The good news, when considering how to cater for families from different religious backgrounds, is that the same principle applies. To a very large extent, all families want the same things for their kids.

Photo by Samantha Sophia on Unsplash

When an early childhood education centre is considering how to meet the spiritual and religious needs of its children, here are three key things you might like to consider:

  1. Are there specific important things, unique to this family’s religious practice, that we need to be aware of (such as dietary needs, days of rest, clothing norms and so on)?
  2. Are there special celebrations, seasons and practices from this religion that we could appropriately join in with at our centre?
  3. What important values do these families share with families of other or no religious affiliation?

Today I want to look at this last one, because it’s surprisingly easy to tackle, and often just a matter of saying aloud what we already do.

We have a lot of values in common

Find the common ground and make the most of it.

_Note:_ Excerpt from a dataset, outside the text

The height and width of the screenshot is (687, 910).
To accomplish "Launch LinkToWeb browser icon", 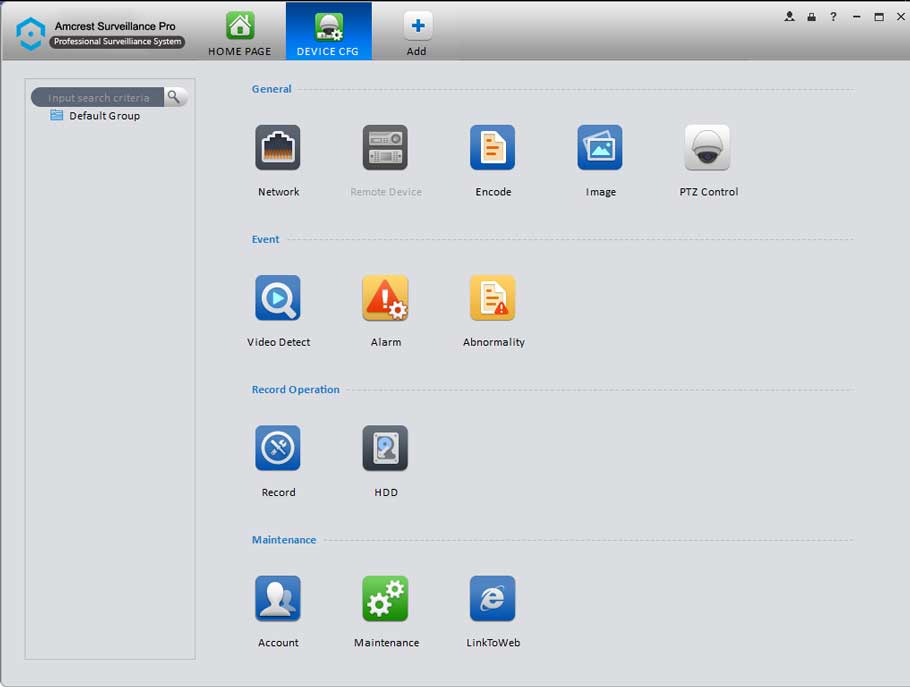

What are the values already in your curriculum that overlap with the religious values of your children and their families?

Most families want their children to be kind and caring, for example. Muslim families might express this in terms of the Prophet Mohammed’s teaching on kindness, just as Christian families might talk about Jesus’ teaching to ‘love your neighbour as yourself’. Parents from all religions will be delighted to find that their centre promotes kindness and empathy! Often it’s just a matter of communicating this aspect of the curriculum clearly to children and their families, so they know that you all share these priorities.

Some other values shared by people from most religions, and from secular backgrounds, too, include things like:

I bet you already do plenty in your setting to support children’s development in these areas.

Photo by Aravind Kumar on Unsplash

Are there ways you could build on what you do? Maybe you could try some of these ideas, and come up with others of your own.

Gratitude

Make a gratitude wall (or a ‘gratitude tree,’ or any kind of display), for children to fill with artwork about things they are thankful for.

Care for the environment

Children can make a real impact on the environment, both in how they contribute to tidying up and in helping with recycling and waste-reduction.

Help them get into gardening, or looking after animals, and make a point of explaining to them and their families that this is all about learning to care for the earth.

Photo by Nurpalah Dee on Unsplash

Wisdom

Celebrate making wise choices, chatting at circle time/mat time about what each child has done today that was a wise choice.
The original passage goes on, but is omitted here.